WORK TO BE COMPLETED:
Could you transcribe the entries below exactly, starting at the line that contains "This screenshot has" and stopping at the last line, without any pictures?

*** Opening RECORDS ***

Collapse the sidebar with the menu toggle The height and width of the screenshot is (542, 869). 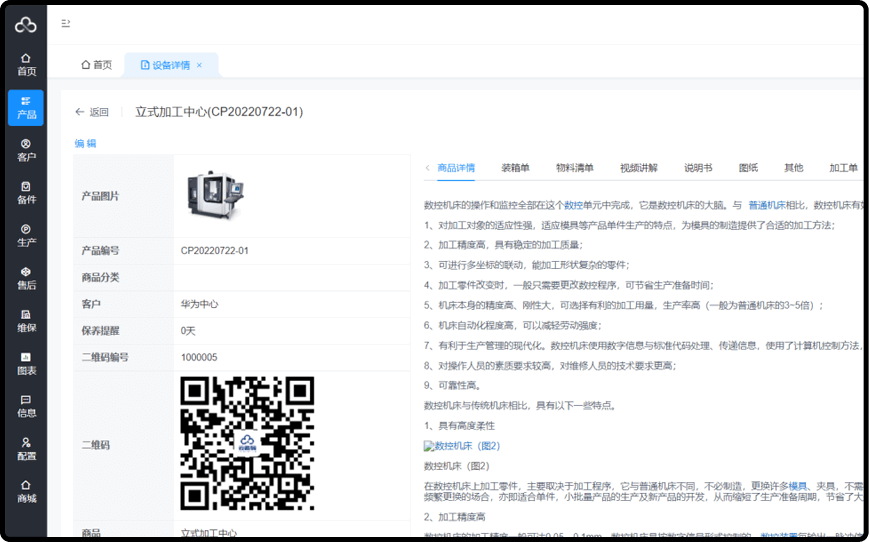[x=66, y=23]
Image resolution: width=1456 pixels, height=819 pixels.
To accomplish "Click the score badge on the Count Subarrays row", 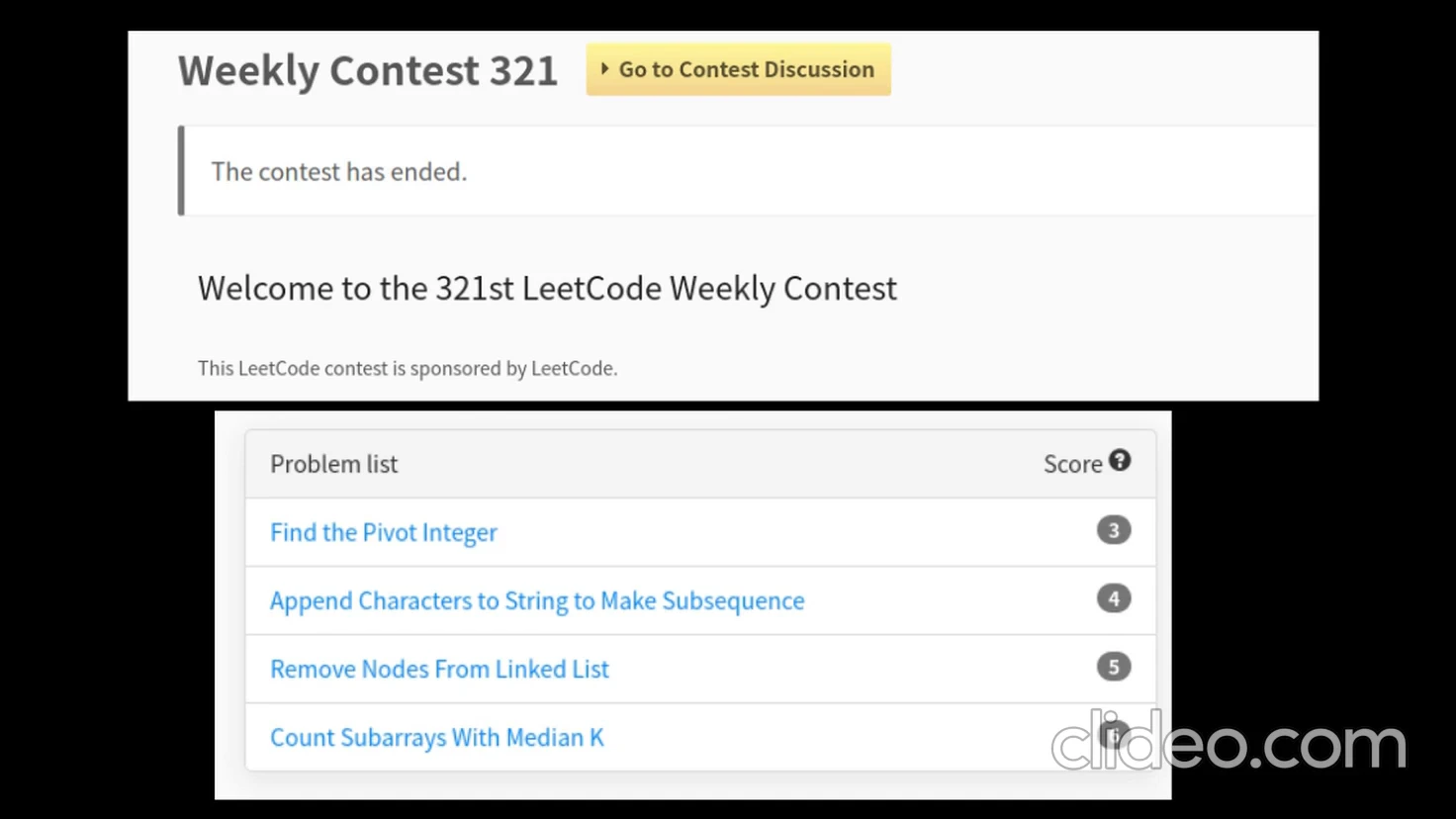I will [1114, 735].
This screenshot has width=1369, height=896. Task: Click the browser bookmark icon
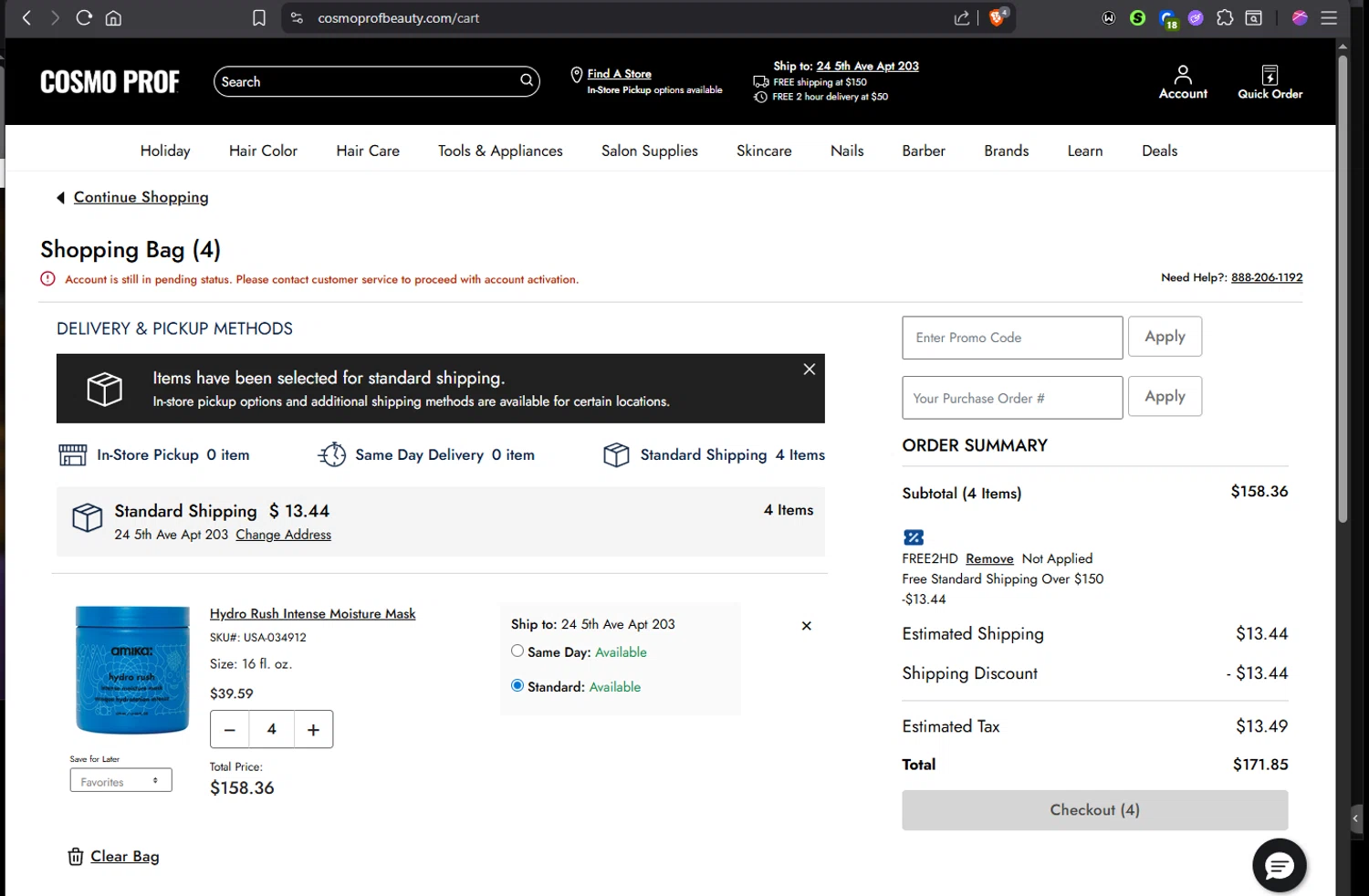pos(259,18)
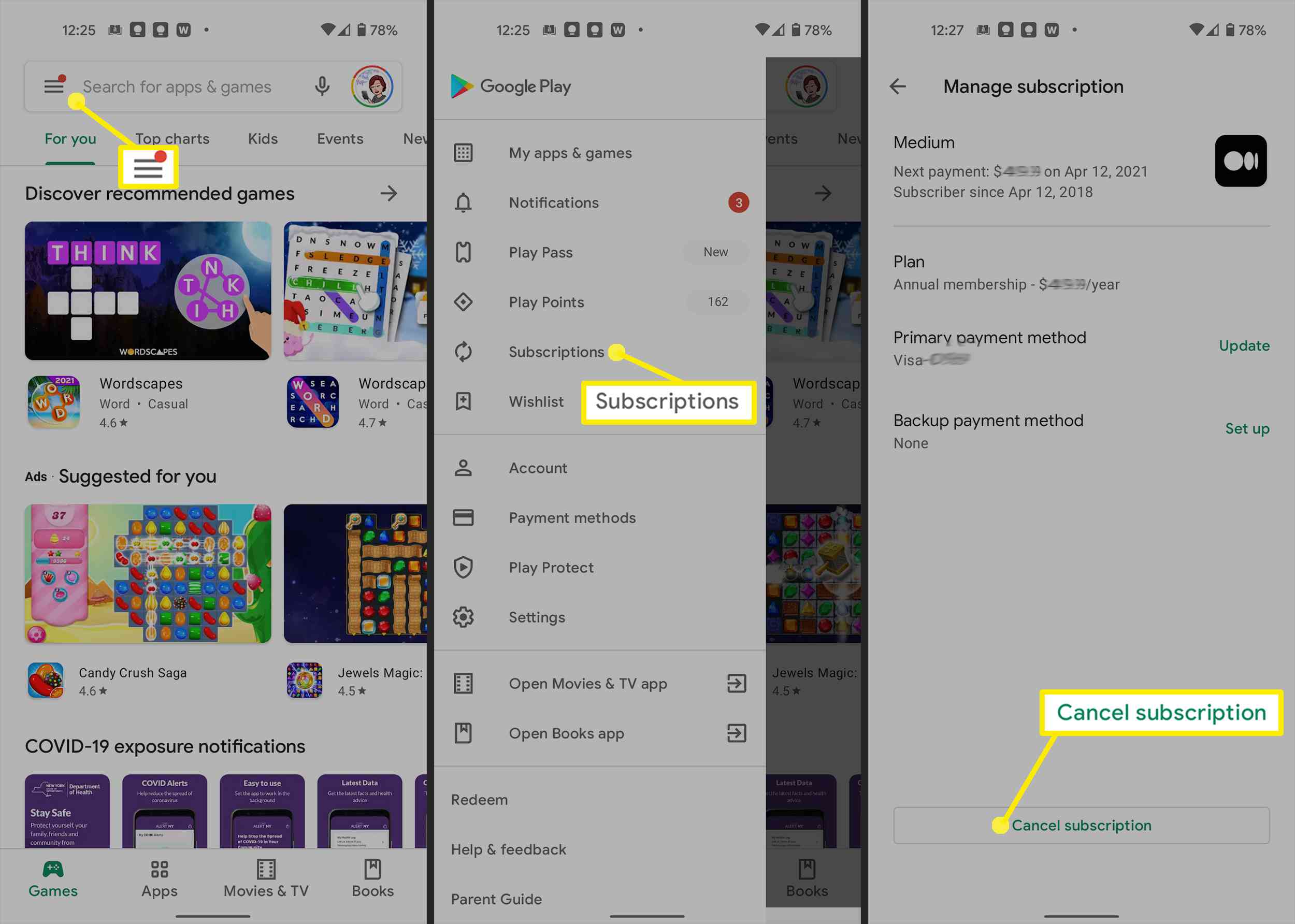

*** Closing RECORDS ***

RESPONSE TO THE EXERCISE:
This screenshot has width=1369, height=896. Task: Click the browser bookmark icon
pos(259,18)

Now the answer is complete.